By calming these inflammatory waves, we might reduce the damage ageing causes across organs—from heart to brain.
The Brain Ages with the Body, But Leads the Drama
Brain tissue showed distinct proteomic signatures in this study. The cerebral cortex and frontal regions had marked protein changes. Proteins like SYNPR and GRIN2A—linked to neurotransmission—were altered with age. Their dysregulation has been tied to Alzheimer’s and Parkinson’s. This supports the theory that ageing in the brain precedes visible cognitive decline and that blood biomarkers could act as early warning signals.
Therapies that target these brain-specific proteins could prevent or delay age-related memory loss.
A Multi-Trait Map for Ageing Research
Unlike earlier studies, which focused on just one ageing trait at a time, this work covered nine. That allowed the team to identify shared proteins across healthspan, frailty, longevity, and more. It offers a more complete picture of ageing biology. In total, 12,193 significant associations were discovered—far more than in previous research.
This multi-trait map could become a guidebook for developing treatments, tailoring interventions, and even predicting who will age well.
Conclusion: Mapping Time Through Proteins
Ageing is not a straight path.
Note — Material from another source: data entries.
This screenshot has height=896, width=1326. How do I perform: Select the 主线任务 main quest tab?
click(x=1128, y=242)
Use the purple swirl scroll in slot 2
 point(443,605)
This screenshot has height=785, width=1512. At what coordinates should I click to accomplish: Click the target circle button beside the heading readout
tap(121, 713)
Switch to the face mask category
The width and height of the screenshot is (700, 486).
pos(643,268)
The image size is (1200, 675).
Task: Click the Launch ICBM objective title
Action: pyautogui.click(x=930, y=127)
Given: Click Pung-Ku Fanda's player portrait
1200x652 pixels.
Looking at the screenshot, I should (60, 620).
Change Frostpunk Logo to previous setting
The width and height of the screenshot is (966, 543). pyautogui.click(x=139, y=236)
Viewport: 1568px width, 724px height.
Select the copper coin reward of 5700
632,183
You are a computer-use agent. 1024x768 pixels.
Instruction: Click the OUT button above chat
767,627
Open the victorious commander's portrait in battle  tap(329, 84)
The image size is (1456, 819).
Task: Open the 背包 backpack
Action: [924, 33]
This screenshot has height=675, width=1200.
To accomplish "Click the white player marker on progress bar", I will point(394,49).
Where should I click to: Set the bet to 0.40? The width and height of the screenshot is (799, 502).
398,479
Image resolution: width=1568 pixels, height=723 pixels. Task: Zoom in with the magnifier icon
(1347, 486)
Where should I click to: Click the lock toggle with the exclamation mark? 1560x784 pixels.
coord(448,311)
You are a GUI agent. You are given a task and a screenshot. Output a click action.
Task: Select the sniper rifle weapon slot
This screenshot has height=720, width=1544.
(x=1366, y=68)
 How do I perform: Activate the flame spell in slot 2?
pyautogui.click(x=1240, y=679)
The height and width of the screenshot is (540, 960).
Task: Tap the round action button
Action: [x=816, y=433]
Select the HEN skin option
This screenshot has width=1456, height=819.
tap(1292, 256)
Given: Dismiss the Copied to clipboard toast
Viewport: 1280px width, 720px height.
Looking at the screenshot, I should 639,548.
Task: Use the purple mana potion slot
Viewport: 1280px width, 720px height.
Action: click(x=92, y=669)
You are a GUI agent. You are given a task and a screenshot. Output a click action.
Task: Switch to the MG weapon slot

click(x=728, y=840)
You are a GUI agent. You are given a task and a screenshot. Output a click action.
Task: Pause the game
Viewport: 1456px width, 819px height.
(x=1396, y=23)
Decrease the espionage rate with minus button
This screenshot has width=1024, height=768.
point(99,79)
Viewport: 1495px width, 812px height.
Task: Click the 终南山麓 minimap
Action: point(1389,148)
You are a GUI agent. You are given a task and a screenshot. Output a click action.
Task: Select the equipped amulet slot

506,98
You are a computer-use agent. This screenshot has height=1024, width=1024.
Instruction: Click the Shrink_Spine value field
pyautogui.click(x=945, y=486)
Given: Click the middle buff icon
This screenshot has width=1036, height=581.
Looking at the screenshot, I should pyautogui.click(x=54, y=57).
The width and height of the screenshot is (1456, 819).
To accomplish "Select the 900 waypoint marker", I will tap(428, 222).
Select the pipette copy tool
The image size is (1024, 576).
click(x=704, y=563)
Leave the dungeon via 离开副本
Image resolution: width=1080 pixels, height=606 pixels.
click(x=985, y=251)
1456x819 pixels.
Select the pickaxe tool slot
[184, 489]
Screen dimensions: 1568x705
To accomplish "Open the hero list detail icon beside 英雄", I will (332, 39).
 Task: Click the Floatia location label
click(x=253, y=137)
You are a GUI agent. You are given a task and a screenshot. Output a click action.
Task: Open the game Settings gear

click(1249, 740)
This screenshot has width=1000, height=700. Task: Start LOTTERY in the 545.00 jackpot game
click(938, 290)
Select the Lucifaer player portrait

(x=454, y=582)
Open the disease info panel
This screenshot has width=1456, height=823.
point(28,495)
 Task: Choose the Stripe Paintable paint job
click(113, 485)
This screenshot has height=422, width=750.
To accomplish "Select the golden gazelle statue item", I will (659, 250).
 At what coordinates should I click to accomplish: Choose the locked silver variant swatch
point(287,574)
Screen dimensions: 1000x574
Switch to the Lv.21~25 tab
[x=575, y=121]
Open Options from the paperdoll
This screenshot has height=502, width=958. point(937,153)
It is a landscape of rises and falls, shaped by immune shifts, stress responses, and the quiet signals of our cells. By listening to proteins in plasma, we begin to understand that map.
With markers like CXCL13 and SHISA5, scientists may soon tell how fast someone is ageing—and step in before disease strikes. The peaks at ages 41, 60, and 67 show where that intervention might matter most. These insights do more than reveal the biology of decline. They offer hope that we can change the tempo of time itself.
The study is published in the Journal of Advanced Research. It was led by researchers from Fudan University.